Entries provided:
☆ ☆ ☆ ☆ ☆ ☆ ☆

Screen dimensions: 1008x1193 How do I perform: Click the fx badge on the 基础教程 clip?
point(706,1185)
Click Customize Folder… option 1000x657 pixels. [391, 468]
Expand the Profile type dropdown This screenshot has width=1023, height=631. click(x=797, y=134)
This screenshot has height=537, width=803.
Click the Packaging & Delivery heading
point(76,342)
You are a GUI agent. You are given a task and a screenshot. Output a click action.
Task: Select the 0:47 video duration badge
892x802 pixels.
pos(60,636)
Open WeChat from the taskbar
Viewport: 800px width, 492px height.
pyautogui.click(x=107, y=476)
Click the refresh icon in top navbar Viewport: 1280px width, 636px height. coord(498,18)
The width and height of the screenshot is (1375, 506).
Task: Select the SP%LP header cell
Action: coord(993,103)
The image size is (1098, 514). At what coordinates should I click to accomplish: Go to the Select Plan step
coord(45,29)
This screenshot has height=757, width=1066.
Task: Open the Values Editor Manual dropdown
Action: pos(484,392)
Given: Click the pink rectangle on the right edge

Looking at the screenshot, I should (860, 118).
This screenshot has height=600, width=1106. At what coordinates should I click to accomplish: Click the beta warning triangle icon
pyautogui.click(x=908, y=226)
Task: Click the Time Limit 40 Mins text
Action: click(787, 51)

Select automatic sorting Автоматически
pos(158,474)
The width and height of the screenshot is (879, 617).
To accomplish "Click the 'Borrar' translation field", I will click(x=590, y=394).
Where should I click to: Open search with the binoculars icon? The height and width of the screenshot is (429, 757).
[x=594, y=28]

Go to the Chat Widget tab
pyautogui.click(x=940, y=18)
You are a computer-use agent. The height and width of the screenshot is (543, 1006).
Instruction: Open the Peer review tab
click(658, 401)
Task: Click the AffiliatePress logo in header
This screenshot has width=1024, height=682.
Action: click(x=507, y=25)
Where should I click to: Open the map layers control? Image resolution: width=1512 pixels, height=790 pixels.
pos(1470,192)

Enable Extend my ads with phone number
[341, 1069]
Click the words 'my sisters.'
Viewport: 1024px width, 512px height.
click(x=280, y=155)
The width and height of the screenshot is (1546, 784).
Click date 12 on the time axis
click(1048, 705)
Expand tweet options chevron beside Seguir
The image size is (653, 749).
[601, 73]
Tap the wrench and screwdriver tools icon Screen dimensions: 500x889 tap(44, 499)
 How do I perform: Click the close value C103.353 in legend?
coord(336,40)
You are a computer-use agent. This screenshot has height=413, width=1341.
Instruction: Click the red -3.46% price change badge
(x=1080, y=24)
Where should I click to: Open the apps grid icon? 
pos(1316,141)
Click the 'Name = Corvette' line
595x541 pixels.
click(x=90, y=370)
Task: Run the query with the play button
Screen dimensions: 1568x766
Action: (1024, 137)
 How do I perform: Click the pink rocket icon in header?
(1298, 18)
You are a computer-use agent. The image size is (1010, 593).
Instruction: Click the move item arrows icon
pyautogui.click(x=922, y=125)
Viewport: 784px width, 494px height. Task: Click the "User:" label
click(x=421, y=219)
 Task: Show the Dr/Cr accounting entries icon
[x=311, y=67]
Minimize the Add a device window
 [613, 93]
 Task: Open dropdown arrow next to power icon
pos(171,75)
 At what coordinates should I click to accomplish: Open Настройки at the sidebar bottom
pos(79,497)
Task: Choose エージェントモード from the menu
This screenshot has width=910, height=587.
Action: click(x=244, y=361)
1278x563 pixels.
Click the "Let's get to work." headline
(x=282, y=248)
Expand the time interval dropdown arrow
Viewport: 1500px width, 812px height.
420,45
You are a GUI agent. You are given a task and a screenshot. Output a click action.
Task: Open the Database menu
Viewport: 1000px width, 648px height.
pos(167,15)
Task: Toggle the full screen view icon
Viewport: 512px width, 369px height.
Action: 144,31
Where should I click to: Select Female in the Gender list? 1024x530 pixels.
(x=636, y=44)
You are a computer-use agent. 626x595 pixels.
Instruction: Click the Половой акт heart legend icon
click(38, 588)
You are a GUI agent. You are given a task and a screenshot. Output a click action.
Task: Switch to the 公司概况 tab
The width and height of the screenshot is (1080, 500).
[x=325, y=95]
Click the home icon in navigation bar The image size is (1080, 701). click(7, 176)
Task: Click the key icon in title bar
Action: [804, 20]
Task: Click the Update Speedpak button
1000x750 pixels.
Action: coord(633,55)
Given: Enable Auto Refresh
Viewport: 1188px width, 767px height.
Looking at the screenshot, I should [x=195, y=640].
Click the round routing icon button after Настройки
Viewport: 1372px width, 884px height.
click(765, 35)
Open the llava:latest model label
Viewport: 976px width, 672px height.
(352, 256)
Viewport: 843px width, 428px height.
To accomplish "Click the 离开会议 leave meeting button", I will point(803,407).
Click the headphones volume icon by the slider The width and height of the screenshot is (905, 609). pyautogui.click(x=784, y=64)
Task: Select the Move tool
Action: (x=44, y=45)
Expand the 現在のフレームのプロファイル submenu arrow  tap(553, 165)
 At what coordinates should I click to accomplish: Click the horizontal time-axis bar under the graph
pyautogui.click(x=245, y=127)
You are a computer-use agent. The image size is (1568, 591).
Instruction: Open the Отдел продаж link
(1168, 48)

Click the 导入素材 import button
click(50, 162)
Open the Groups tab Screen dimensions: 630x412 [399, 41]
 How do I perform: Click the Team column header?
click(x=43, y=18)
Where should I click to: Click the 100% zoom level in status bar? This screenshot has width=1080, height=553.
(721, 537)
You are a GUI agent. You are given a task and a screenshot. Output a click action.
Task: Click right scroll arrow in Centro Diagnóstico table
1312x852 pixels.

☆ ☆ ☆ ☆ ☆ ☆ ☆

What to produce: Set down all of the entries again, keeping every line exactly as it is.

Task answer:
Screen dimensions: 1008x1193 How do I perform: Click the fx badge on the 基础教程 clip?
point(706,1185)
Click Customize Folder… option 1000x657 pixels. [391, 468]
Expand the Profile type dropdown This screenshot has width=1023, height=631. click(x=797, y=134)
This screenshot has height=537, width=803.
Click the Packaging & Delivery heading
point(76,342)
You are a GUI agent. You are given a task and a screenshot. Output a click action.
Task: Select the 0:47 video duration badge
892x802 pixels.
pos(60,636)
Open WeChat from the taskbar
Viewport: 800px width, 492px height.
pyautogui.click(x=107, y=476)
Click the refresh icon in top navbar Viewport: 1280px width, 636px height. coord(498,18)
The width and height of the screenshot is (1375, 506).
Task: Select the SP%LP header cell
Action: coord(993,103)
The image size is (1098, 514). At what coordinates should I click to accomplish: Go to the Select Plan step
coord(45,29)
This screenshot has height=757, width=1066.
Task: Open the Values Editor Manual dropdown
Action: pos(484,392)
Given: Click the pink rectangle on the right edge

Looking at the screenshot, I should (860, 118).
This screenshot has height=600, width=1106. At what coordinates should I click to accomplish: Click the beta warning triangle icon
pyautogui.click(x=908, y=226)
Task: Click the Time Limit 40 Mins text
Action: click(787, 51)

Select automatic sorting Автоматически
pos(158,474)
The width and height of the screenshot is (879, 617).
To accomplish "Click the 'Borrar' translation field", I will click(x=590, y=394).
Where should I click to: Open search with the binoculars icon? The height and width of the screenshot is (429, 757).
[x=594, y=28]

Go to the Chat Widget tab
pyautogui.click(x=940, y=18)
You are a computer-use agent. The height and width of the screenshot is (543, 1006).
Instruction: Open the Peer review tab
click(658, 401)
Task: Click the AffiliatePress logo in header
This screenshot has width=1024, height=682.
Action: click(x=507, y=25)
Where should I click to: Open the map layers control? Image resolution: width=1512 pixels, height=790 pixels.
pos(1470,192)

Enable Extend my ads with phone number
[341, 1069]
Click the words 'my sisters.'
Viewport: 1024px width, 512px height.
click(x=280, y=155)
The width and height of the screenshot is (1546, 784).
Click date 12 on the time axis
click(1048, 705)
Expand tweet options chevron beside Seguir
The image size is (653, 749).
[601, 73]
Tap the wrench and screwdriver tools icon Screen dimensions: 500x889 tap(44, 499)
 How do I perform: Click the close value C103.353 in legend?
coord(336,40)
You are a computer-use agent. This screenshot has height=413, width=1341.
Instruction: Click the red -3.46% price change badge
(x=1080, y=24)
Where should I click to: Open the apps grid icon? 
pos(1316,141)
Click the 'Name = Corvette' line
595x541 pixels.
click(x=90, y=370)
Task: Run the query with the play button
Screen dimensions: 1568x766
Action: (1024, 137)
 How do I perform: Click the pink rocket icon in header?
(1298, 18)
You are a computer-use agent. The image size is (1010, 593).
Instruction: Click the move item arrows icon
pyautogui.click(x=922, y=125)
Viewport: 784px width, 494px height. Task: Click the "User:" label
click(x=421, y=219)
 Task: Show the Dr/Cr accounting entries icon
[x=311, y=67]
Minimize the Add a device window
 [613, 93]
 Task: Open dropdown arrow next to power icon
pos(171,75)
 At what coordinates should I click to accomplish: Open Настройки at the sidebar bottom
pos(79,497)
Task: Choose エージェントモード from the menu
This screenshot has width=910, height=587.
Action: click(x=244, y=361)
1278x563 pixels.
Click the "Let's get to work." headline
(x=282, y=248)
Expand the time interval dropdown arrow
Viewport: 1500px width, 812px height.
420,45
You are a GUI agent. You are given a task and a screenshot. Output a click action.
Task: Open the Database menu
Viewport: 1000px width, 648px height.
pos(167,15)
Task: Toggle the full screen view icon
Viewport: 512px width, 369px height.
Action: 144,31
Where should I click to: Select Female in the Gender list? 1024x530 pixels.
(x=636, y=44)
You are a computer-use agent. 626x595 pixels.
Instruction: Click the Половой акт heart legend icon
click(38, 588)
You are a GUI agent. You are given a task and a screenshot. Output a click action.
Task: Switch to the 公司概况 tab
The width and height of the screenshot is (1080, 500).
[x=325, y=95]
Click the home icon in navigation bar The image size is (1080, 701). click(7, 176)
Task: Click the key icon in title bar
Action: [804, 20]
Task: Click the Update Speedpak button
1000x750 pixels.
Action: coord(633,55)
Given: Enable Auto Refresh
Viewport: 1188px width, 767px height.
Looking at the screenshot, I should [x=195, y=640].
Click the round routing icon button after Настройки
Viewport: 1372px width, 884px height.
click(765, 35)
Open the llava:latest model label
Viewport: 976px width, 672px height.
(352, 256)
Viewport: 843px width, 428px height.
To accomplish "Click the 离开会议 leave meeting button", I will point(803,407).
Click the headphones volume icon by the slider The width and height of the screenshot is (905, 609). pyautogui.click(x=784, y=64)
Task: Select the Move tool
Action: (x=44, y=45)
Expand the 現在のフレームのプロファイル submenu arrow  tap(553, 165)
 At what coordinates should I click to accomplish: Click the horizontal time-axis bar under the graph
pyautogui.click(x=245, y=127)
You are a computer-use agent. The image size is (1568, 591).
Instruction: Open the Отдел продаж link
(1168, 48)

Click the 导入素材 import button
click(50, 162)
Open the Groups tab Screen dimensions: 630x412 [399, 41]
 How do I perform: Click the Team column header?
click(x=43, y=18)
Where should I click to: Click the 100% zoom level in status bar? This screenshot has width=1080, height=553.
(721, 537)
You are a GUI agent. You are given a task and a screenshot. Output a click action.
Task: Click right scroll arrow in Centro Diagnóstico table
1312x852 pixels.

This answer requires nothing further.